#### [DESCRIPTION OF THE TASK]
Taking the line with "Uvjeti korištenja (113, 2194)" as the start, reproduce every line until the records end, exactly and with nothing added.

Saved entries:
######

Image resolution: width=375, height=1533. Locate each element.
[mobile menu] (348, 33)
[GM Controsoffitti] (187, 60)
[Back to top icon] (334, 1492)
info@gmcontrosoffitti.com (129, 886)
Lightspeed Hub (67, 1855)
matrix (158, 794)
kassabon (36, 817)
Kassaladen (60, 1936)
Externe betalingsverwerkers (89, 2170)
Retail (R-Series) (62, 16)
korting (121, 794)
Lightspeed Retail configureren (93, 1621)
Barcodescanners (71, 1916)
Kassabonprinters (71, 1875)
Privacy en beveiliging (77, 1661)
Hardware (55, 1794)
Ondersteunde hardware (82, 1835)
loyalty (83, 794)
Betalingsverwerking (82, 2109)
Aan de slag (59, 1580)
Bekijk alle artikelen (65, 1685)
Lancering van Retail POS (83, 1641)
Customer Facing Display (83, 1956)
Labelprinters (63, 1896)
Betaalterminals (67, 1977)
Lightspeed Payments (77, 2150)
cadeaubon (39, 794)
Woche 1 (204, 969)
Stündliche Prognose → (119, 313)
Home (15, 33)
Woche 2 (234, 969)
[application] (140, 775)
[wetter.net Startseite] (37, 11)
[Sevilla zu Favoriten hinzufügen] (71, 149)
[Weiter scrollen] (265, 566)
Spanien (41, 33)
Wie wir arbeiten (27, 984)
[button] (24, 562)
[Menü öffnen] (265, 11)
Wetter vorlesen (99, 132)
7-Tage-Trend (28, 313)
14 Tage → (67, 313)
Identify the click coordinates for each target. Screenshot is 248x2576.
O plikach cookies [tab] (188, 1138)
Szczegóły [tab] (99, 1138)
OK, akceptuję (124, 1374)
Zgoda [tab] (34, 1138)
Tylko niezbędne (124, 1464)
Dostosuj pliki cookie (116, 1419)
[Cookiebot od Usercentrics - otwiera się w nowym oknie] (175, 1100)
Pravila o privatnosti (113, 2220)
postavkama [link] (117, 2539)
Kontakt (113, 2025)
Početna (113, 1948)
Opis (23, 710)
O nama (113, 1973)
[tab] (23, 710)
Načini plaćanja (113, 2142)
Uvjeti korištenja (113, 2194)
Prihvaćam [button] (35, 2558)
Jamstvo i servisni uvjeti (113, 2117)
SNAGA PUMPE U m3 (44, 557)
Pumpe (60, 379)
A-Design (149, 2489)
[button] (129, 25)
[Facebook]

######

#### [YOUR RESPONSE]
Uvjeti korištenja (113, 2194)
Prihvaćam [button] (35, 2558)
Jamstvo i servisni uvjeti (113, 2117)
SNAGA PUMPE U m3 (44, 557)
Pumpe (60, 379)
A-Design (149, 2489)
[button] (129, 25)
[Facebook]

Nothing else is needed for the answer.